Pitchtorch è un diapason ma è anche una fiaccola che segna il cammino da intraprendere
In “Pictures are goin wild” torna la psichedelia di “Pitchtorch”, ma accostata a una narrazione più avvolgente nonostante la vocalizzazione scarnificata. Per essere il singolo estratto, non è la traccia più caratteristica dell’album, bensì quella che riesce a far entrare meglio nel mondo dei Pitchtorch, in cui folk, progressive rock e brit-pop si incontrano, il vasto pubblico amante di quelle atmosfere post-rock, che per certi versi richiamano il cantautorato di Eddie Vedder. Una ballata country come “Dear Old Seagull” è una coccola per le orecchie di un uditorio di nicchia.
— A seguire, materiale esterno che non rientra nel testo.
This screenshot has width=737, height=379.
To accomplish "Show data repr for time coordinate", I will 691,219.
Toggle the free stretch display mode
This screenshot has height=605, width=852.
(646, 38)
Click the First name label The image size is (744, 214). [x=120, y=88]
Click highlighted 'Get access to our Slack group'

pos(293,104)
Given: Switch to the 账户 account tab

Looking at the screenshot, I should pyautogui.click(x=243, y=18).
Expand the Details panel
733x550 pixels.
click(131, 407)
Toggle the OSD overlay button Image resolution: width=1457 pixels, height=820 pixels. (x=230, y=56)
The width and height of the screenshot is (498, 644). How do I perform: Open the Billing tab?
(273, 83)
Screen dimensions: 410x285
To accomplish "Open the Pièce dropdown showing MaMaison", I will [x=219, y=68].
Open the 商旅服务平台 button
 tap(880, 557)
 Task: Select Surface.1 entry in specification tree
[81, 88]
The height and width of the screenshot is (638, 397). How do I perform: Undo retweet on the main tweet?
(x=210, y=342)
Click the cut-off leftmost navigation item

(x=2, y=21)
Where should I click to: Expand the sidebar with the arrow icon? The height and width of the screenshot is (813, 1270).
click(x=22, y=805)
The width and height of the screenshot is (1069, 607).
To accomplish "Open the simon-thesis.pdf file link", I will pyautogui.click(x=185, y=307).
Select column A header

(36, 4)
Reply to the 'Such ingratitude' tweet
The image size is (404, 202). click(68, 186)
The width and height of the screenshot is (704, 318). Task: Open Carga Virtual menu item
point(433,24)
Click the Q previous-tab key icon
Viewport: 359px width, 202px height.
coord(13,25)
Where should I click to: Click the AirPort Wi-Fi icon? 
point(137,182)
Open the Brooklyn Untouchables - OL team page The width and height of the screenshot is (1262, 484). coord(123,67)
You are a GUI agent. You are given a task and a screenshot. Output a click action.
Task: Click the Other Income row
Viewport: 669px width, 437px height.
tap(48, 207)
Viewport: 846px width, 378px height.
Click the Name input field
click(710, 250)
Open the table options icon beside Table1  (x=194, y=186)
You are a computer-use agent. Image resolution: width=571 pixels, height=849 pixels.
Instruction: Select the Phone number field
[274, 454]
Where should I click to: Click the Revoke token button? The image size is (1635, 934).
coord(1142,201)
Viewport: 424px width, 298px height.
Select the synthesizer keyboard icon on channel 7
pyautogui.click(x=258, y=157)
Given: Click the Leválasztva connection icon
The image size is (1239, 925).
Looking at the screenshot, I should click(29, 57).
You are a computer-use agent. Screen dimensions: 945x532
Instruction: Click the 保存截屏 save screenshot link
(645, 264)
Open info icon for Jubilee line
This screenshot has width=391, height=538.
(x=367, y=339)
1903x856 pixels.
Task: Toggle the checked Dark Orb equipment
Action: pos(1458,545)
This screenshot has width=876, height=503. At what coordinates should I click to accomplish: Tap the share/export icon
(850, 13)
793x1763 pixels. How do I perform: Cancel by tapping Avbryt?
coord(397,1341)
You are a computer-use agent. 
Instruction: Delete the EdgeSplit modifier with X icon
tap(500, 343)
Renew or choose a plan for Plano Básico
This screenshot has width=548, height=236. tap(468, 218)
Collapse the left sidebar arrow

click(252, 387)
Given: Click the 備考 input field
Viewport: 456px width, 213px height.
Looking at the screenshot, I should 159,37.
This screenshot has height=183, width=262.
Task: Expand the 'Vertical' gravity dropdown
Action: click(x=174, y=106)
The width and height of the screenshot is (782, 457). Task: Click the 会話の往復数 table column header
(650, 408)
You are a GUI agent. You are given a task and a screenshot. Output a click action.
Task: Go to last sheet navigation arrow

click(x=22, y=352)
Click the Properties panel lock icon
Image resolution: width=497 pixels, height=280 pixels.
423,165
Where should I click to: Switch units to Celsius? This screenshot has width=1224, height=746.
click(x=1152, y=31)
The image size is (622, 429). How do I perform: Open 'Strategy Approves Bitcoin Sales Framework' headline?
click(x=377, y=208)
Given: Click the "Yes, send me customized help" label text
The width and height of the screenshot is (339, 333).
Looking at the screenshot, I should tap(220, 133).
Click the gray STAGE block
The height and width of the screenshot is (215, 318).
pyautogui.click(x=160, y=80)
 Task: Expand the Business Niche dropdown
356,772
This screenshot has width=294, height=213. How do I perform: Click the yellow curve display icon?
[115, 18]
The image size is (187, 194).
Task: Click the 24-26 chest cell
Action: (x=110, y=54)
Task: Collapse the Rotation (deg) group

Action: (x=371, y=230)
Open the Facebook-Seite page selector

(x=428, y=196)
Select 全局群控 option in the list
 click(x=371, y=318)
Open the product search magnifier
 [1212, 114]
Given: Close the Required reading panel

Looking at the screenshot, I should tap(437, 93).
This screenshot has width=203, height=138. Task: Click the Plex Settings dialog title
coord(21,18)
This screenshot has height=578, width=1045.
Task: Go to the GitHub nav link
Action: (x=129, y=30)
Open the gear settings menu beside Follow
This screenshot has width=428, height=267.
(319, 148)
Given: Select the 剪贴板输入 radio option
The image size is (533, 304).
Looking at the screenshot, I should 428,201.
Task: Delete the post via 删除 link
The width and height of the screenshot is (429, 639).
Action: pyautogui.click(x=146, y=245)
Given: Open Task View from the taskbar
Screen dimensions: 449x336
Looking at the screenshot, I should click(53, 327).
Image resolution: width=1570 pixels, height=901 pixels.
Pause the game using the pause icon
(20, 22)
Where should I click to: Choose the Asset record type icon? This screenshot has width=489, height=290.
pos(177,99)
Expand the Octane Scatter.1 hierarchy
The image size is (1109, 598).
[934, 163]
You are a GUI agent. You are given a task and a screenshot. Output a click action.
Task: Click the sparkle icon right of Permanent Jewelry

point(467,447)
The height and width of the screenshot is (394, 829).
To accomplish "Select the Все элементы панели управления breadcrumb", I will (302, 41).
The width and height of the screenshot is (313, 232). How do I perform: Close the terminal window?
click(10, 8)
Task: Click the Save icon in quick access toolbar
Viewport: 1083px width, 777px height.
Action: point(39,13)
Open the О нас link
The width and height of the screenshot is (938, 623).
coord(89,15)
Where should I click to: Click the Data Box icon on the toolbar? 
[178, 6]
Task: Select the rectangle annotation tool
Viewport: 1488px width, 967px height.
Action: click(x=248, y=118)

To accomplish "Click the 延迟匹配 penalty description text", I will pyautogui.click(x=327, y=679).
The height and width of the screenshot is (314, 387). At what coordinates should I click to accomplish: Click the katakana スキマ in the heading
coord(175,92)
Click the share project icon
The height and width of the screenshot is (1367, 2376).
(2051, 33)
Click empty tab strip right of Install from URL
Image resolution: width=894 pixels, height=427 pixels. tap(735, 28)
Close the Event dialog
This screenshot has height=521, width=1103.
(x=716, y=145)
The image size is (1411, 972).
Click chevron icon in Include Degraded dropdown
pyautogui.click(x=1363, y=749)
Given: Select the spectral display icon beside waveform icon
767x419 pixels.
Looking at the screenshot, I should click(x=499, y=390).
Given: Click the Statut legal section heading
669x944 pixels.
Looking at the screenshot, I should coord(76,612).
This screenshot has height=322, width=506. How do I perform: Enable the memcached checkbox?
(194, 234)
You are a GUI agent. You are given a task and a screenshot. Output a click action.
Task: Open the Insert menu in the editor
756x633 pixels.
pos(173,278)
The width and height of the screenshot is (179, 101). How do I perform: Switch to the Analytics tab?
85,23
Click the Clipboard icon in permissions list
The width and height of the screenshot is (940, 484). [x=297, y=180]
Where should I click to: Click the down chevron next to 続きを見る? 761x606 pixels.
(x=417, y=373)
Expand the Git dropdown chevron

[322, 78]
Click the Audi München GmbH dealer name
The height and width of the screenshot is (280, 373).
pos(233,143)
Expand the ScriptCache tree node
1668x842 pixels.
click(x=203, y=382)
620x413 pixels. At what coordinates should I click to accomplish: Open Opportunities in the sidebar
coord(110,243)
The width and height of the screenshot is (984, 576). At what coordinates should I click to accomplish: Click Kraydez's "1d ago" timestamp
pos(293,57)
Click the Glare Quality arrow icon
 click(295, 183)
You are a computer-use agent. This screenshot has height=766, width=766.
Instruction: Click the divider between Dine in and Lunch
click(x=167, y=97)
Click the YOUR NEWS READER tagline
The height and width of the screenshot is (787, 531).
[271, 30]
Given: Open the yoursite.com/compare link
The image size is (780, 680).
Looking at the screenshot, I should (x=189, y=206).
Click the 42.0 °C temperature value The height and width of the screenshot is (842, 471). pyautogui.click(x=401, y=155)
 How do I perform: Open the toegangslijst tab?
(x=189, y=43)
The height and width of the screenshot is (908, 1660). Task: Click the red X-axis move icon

Con una rapida sterzata sul country, il cantato di Mario Evangelista si riappropria di una miriade di bassi che aveva tenuto fuori dalla traccia precedente.
Pitchtorch rappresenta la musica come una luce che può fare da guida in questi tempi bui
Il protagonista del proemio di “Not on Sunday” è il banjo. È una traccia molto particolare perché sul lato dell’arrangiamento sembra ispirata a “Further up on the Road”, brano della migliore tradizione bluegrass, reso celebre da Eric Clapton e Johnny Cash. Sul lato dello sfondo e dell’ambient, invece risuonano le note scure di Nick Cave and the Bad Seeds. L’orizzonte in cui si cala è nebuloso, il tempo sembra uscire fuori dallo spazio e dalle emozioni suscitate. Il secondo capitolo strumentale di “Pitchtorch” si chiama “Seashore”. In questa traccia emerge tutto il feticismo della band per le corde, per gli incastri sonori, e per l’ambient. Si confermano virtuosi sul fronte degli effetti e sul fronte melodico. Il discorso armonico di “Seashore” è ripreso in “Between You and Me”, riflesso in cui i Pitchtorch inseriscono una narrazione verbale.
Una dolce canzone d’amore in un unplugged a cui tempi dispari si incastra il pianoforte. Nell’interludio, tra levare di una pennata e l’altra sull’acustica, si innesta prima il pianoforte e poi l’organo. Infine sbriciolano l’armonia costruita strato dopo strato in una nuvola di distorsioni. Anche l’ultimo capitolo è strumentale. In “Actually is Fading” le corde si arrampicano attorno a un pulsare elettronico. È il basso, insieme al beep martellante, a costruire la struttura temporale su cui la chitarra ricama il suo discorso. Totalmente scardinata dall’impianto della canzone, conviene a riempire il flusso del suono l’effettistica sincopata. “Pitchtorch” si chiude con un’ultima fotografia della decadenza urbana, spalmata lungo 40 minuti di sonorità contraddittorie: familiari e distanti.